TRAVAIL À FAIRE.
[1] Reproduisez fidèlement le passage de l'extrait sur la crise humanitaire au Yémen qui s'ouvre sur les mots contenant « Le Yémen reste » et se clôt sur « les financements s’amenuisent. ».
[2] Répondez aux questions suivantes d'après l'extrait sur la crise humanitaire au Yémen :
(a) Selon le Programme alimentaire mondial, combien de personnes au Yémen sont en situation d'insécurité alimentaire ?
(b) Combien de prisonniers l'opération d'échange qui débute vendredi concerne-t-elle ?
(c) Dans quelle ville les responsables saoudiens et yéménites se sont-ils réunis pour des pourparlers ?
[3] Reprenez la rédaction de l'extrait sur la crise humanitaire au Yémen à la suite de sa dernière phrase.

EXTRAIT DU DOCUMENT.
━━━━━━━━━━━━━━━━
Un travailleur humanitaire à Sanaa, au Yémen
Selon le Programme alimentaire mondial (PAM), 17 millions de personnes au Yémen sont en situation d’insécurité alimentaire. Six millions d’entre elles sont au bord de la famine. Keystone / Yahya Arhab

Le Yémen reste l’une des pires crises au monde, mais le financement des opérations humanitaires est en baisse. Alors que des espoirs de paix naissent, les organisations d’aide mettent en garde contre les conséquences de ce sous-financement.

Vendredi débute une vaste opération d’échange de près de 900 prisonniers issus de la guerre civile qui ravage le Yémen depuis plus de huit ans. Quelques jours auparavant, des responsables saoudiens et yéménites étaient réunis dans la capitale, Sanaa, pour des pourparlers en vue de mettre un terme aux hostilités. Si elles sont encourageantes, ces avancées ne permettront toutefois pas, dans l’immédiat, d’atténuer la crise humanitaire qui pèse sur le pays et pour laquelle les financements s’amenuisent.
━━━━━━━━━━━━━━━━
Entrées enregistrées
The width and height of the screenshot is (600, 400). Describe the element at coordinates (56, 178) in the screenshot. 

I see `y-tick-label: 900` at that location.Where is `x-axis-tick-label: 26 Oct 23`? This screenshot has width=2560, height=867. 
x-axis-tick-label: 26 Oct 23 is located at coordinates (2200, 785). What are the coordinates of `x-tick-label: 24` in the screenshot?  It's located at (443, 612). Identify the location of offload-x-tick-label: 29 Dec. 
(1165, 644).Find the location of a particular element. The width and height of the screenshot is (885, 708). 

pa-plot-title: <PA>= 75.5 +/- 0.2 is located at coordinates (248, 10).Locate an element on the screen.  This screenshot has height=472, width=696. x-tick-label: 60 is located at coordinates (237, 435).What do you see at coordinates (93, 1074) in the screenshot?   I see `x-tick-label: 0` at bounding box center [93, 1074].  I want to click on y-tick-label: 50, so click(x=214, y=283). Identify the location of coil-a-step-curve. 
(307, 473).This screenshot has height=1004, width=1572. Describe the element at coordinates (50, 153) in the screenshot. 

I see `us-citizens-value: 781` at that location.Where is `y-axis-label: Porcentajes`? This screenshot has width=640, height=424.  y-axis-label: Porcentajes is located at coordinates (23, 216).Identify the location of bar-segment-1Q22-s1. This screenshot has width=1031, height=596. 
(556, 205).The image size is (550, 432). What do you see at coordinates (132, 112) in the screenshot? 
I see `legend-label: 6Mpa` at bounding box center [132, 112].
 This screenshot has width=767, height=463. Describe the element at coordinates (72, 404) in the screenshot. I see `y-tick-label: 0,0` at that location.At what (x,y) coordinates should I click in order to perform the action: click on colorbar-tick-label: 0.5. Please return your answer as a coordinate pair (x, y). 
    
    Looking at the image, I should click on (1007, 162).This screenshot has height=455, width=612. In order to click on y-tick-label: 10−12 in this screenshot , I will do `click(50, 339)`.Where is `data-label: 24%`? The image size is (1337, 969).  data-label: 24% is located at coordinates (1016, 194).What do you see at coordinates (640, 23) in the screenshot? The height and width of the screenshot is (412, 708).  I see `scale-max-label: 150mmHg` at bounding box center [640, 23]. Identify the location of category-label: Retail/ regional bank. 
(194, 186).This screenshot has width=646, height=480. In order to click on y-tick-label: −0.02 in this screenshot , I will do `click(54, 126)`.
━━━━━━━━━━━━━━━━
CORRIGÉ DE L'EXERCICE.
[1]
Le Yémen reste l’une des pires crises au monde, mais le financement des opérations humanitaires est en baisse. Alors que des espoirs de paix naissent, les organisations d’aide mettent en garde contre les conséquences de ce sous-financement.

Vendredi débute une vaste opération d’échange de près de 900 prisonniers issus de la guerre civile qui ravage le Yémen depuis plus de huit ans. Quelques jours auparavant, des responsables saoudiens et yéménites étaient réunis dans la capitale, Sanaa, pour des pourparlers en vue de mettre un terme aux hostilités. Si elles sont encourageantes, ces avancées ne permettront toutefois pas, dans l’immédiat, d’atténuer la crise humanitaire qui pèse sur le pays et pour laquelle les financements s’amenuisent.

[2]
(a) 17 millions de personnes.
(b) Près de 900 prisonniers.
(c) À Sanaa, la capitale du Yémen.

[3]
«Ce que notre personnel humanitaire devra décider, c’est quel camp nourrir, lequel ne pas nourrir, quelles familles recevront un abri, lesquelles seront mises de côté», déclare Jan Egeland, secrétaire général du Conseil norvégien pour les réfugiés (NRC), une ONG basée à Oslo. En raison du sous-financement de ses opérations, l’équipe du NRC au Yémen sera contrainte de faire des choix difficiles. «Nous disposons encore d’une partie de l’argent obtenu l’année dernière, mais la réserve est désormais presque épuisée.»

La crise humanitaire au Yémen est l’une des plus graves au monde. Les Nations unies estiment que 21,6 millions de personnes dans le pays, soit plus des deux tiers de la population, ont besoin d’une aide humanitaire pour couvrir leurs besoins essentiels tels que la nourriture, la santé et l’éducation. Le Programme alimentaire mondial (PAM) de l’ONU, qui gère au Yémen l’une de ses plus importantes opérations, indique que 17 millions de personnes sont en situation d’insécurité alimentaire. Six millions d’entre elles sont au bord de la famine.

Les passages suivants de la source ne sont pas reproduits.